Wenn wir ein gutes Tarifergebnis aushandeln wollen, wenn wir eine vollständige Übertragung des Tarifergebnisses auf die Beamtinnen und Beamten und auf die Versorgungsempfängerinnen und Versorgungsempfänger wollen und wenn wir eine spürbare Verbesserung unserer Arbeitsbedingungen erreichen wollen, müssen wir bereits frühzeitig aktiv werden und auch schon in der Zeit der Friedenspflicht bis zum 30. September mit deutlichen Statements in der Öffentlichkeit präsent sein.

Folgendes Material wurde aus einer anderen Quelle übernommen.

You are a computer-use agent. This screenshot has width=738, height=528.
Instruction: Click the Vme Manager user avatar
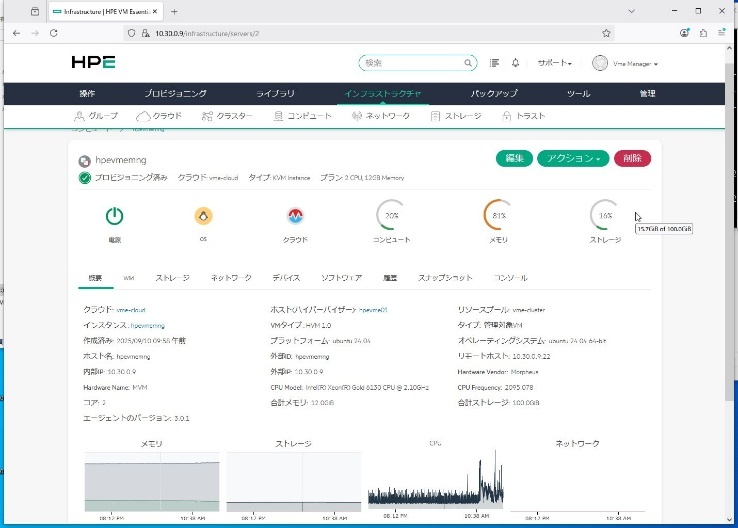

Es geht darum, deutlich zu machen, dass gute Bildung gute Arbeitsbedingungen erfordert und umgekehrt. Daher sind alle Beschäftigten, auch die verbeamteten Lehrkräfte, aufgerufen, die Tarifbeschäftigten zu unterstützen und sich an Aktionen während der Verhandlungen zu beteiligen!